▶ REQUIREMENT:
Would you please transcribe, exactly as written, the lines of the entries below starting at the one that holds "Instruction: Collapse the" and ending at the one that holds "Switch to the Employees", both included?

▶ ENTRIES PROVIDED:
Start of Block

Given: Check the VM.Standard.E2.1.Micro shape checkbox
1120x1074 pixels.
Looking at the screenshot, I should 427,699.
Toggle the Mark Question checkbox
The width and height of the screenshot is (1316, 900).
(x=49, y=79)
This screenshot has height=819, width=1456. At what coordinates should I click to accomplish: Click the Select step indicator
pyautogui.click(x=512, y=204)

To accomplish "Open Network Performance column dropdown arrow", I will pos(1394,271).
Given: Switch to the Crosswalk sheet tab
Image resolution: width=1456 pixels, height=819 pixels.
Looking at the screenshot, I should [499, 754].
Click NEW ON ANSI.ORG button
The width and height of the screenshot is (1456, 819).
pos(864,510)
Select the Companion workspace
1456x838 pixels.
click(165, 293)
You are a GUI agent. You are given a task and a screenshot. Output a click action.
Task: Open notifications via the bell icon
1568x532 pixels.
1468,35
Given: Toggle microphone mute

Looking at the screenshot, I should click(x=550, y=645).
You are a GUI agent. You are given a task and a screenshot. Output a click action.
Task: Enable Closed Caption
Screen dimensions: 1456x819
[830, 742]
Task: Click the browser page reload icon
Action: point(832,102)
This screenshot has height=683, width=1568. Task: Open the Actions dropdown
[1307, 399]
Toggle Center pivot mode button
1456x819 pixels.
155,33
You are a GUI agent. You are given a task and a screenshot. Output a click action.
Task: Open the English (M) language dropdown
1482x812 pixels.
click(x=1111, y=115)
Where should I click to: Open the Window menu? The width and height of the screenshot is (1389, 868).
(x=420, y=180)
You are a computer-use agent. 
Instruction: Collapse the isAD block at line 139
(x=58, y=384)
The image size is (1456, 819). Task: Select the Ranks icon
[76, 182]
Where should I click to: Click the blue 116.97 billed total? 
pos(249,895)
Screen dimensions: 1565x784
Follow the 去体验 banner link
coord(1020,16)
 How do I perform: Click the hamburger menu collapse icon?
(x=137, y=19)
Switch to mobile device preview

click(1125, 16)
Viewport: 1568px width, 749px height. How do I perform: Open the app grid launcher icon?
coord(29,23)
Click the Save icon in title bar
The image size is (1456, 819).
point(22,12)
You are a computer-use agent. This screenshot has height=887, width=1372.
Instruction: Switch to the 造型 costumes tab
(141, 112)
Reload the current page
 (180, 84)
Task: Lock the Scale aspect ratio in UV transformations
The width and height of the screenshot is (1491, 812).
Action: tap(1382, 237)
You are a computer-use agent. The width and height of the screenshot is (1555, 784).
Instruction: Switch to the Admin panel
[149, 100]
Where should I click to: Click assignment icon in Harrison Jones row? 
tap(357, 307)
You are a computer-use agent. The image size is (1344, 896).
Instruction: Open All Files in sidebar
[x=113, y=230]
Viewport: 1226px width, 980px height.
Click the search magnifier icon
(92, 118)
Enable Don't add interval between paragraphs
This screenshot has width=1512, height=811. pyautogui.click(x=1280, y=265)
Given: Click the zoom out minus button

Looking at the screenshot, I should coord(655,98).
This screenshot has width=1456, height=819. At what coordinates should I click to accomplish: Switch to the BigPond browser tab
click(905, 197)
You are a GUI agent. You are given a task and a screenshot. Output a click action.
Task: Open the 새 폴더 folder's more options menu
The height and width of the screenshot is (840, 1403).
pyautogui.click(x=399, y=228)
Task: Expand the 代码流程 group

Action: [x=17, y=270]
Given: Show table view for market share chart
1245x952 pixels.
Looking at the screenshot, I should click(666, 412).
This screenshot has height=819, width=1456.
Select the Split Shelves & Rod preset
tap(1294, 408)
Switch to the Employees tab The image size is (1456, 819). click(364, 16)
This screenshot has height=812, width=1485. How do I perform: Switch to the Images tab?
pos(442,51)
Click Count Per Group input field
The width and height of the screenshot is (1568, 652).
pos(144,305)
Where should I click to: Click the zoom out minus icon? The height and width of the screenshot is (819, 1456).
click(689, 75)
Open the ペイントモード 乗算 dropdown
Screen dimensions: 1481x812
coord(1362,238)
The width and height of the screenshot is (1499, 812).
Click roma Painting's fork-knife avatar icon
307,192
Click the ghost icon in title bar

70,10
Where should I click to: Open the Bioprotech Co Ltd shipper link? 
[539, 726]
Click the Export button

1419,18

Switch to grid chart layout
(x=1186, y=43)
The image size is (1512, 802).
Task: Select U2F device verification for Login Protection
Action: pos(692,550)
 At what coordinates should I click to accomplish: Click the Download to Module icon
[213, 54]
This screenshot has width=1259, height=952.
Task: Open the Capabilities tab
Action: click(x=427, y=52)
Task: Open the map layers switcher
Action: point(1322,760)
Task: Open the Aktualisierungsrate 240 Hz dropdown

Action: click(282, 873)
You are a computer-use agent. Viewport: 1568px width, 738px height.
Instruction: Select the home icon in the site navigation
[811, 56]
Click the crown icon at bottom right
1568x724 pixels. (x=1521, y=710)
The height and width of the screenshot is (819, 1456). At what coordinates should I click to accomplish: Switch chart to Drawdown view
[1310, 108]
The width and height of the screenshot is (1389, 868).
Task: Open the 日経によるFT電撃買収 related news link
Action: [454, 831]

End of Block

▶ RESPONSE TO THIS EXERCISE:
Instruction: Collapse the isAD block at line 139
(x=58, y=384)
The image size is (1456, 819). Task: Select the Ranks icon
[76, 182]
Where should I click to: Click the blue 116.97 billed total? 
pos(249,895)
Screen dimensions: 1565x784
Follow the 去体验 banner link
coord(1020,16)
 How do I perform: Click the hamburger menu collapse icon?
(x=137, y=19)
Switch to mobile device preview

click(1125, 16)
Viewport: 1568px width, 749px height. How do I perform: Open the app grid launcher icon?
coord(29,23)
Click the Save icon in title bar
The image size is (1456, 819).
point(22,12)
You are a computer-use agent. This screenshot has height=887, width=1372.
Instruction: Switch to the 造型 costumes tab
(141, 112)
Reload the current page
 (180, 84)
Task: Lock the Scale aspect ratio in UV transformations
The width and height of the screenshot is (1491, 812).
Action: tap(1382, 237)
You are a computer-use agent. The width and height of the screenshot is (1555, 784).
Instruction: Switch to the Admin panel
[149, 100]
Where should I click to: Click assignment icon in Harrison Jones row? 
tap(357, 307)
You are a computer-use agent. The image size is (1344, 896).
Instruction: Open All Files in sidebar
[x=113, y=230]
Viewport: 1226px width, 980px height.
Click the search magnifier icon
(92, 118)
Enable Don't add interval between paragraphs
This screenshot has width=1512, height=811. pyautogui.click(x=1280, y=265)
Given: Click the zoom out minus button

Looking at the screenshot, I should coord(655,98).
This screenshot has width=1456, height=819. At what coordinates should I click to accomplish: Switch to the BigPond browser tab
click(905, 197)
You are a GUI agent. You are given a task and a screenshot. Output a click action.
Task: Open the 새 폴더 folder's more options menu
The height and width of the screenshot is (840, 1403).
pyautogui.click(x=399, y=228)
Task: Expand the 代码流程 group

Action: [x=17, y=270]
Given: Show table view for market share chart
1245x952 pixels.
Looking at the screenshot, I should click(666, 412).
This screenshot has height=819, width=1456.
Select the Split Shelves & Rod preset
tap(1294, 408)
Switch to the Employees tab The image size is (1456, 819). click(364, 16)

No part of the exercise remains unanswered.